Wow, it’s amazing that just 3.3% of the training set coming from the same model can already start to mess it up.
Wow, it’s amazing that just 3.3% of the training set coming from the same model can already start to mess it up.
I’ve read some snippets of AI written books and it really does feel like my brain is short circuiting
At least in this case, we can be pretty confident that there’s no higher function going on. It’s true that AI models are a bit of a black box that can’t really be examined to understand why exactly they produce the results they do, but they are still just a finite amount of data. The black box doesn’t “think” any more than a river decides its course, though the eventual state of both is hard to predict or control. In the case of model collapse, we know exactly what’s going on: the AI is repeating and amplifying the little mistakes it’s made with each new generation.
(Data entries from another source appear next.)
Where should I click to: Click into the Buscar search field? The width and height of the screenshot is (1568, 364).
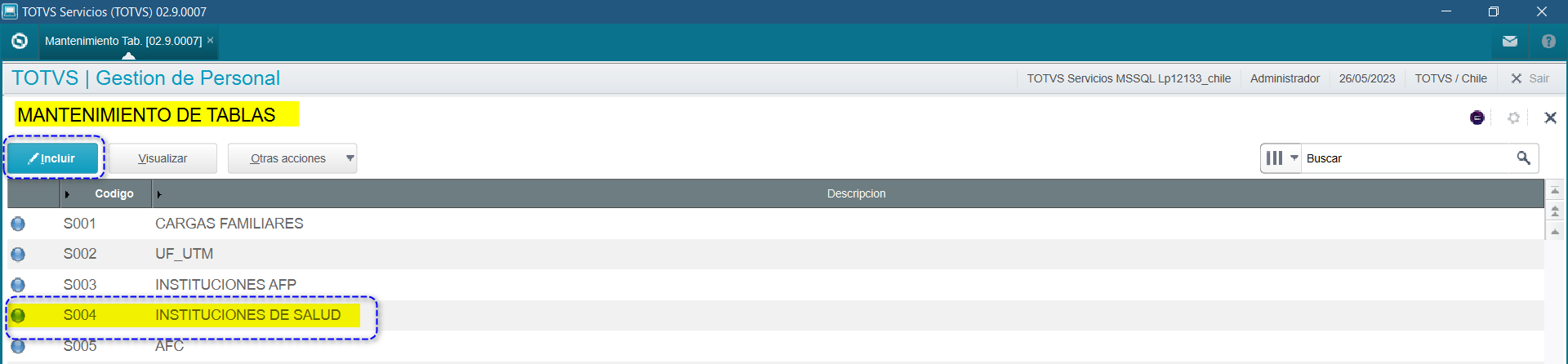[1405, 158]
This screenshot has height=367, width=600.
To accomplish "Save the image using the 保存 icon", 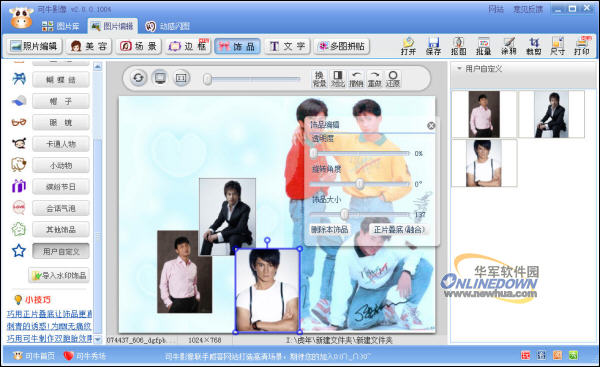I will (x=433, y=46).
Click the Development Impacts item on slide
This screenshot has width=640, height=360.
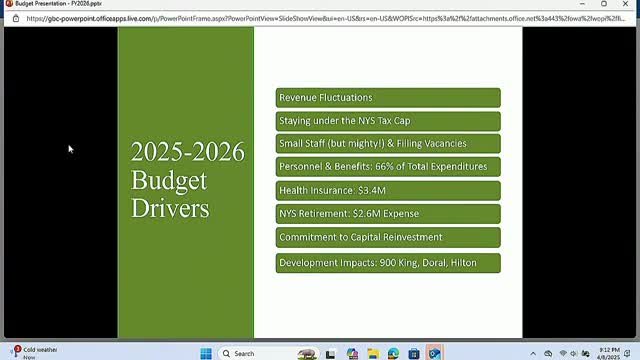[388, 263]
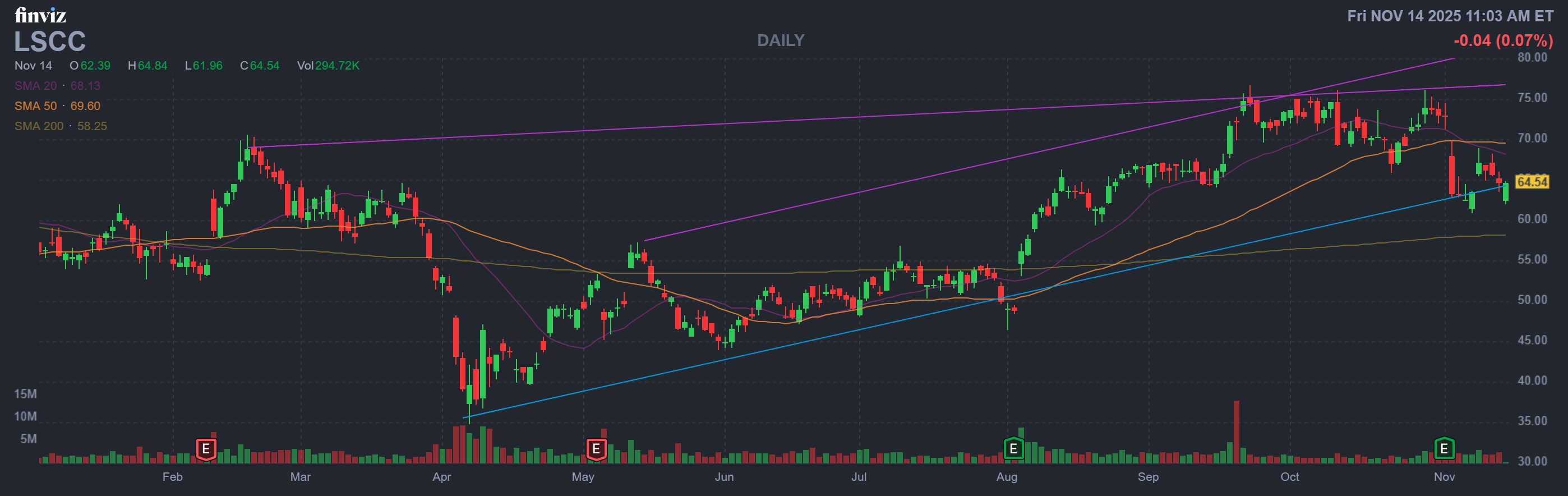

There’s no mystery about that part, it’s just that we lack the ability to directly tune those mistakes out of the model.
I mean, we’ve seen already that AI companies are forced to be reactive when people exploit loopholes in their models or some unexpected behavior occurs. Not that they aren’t smart people, but these things are very hard to predict, and hard to fix once they go wrong.
Also, what do you mean by synthetic data? If it’s made by AI, that’s how collapse happens.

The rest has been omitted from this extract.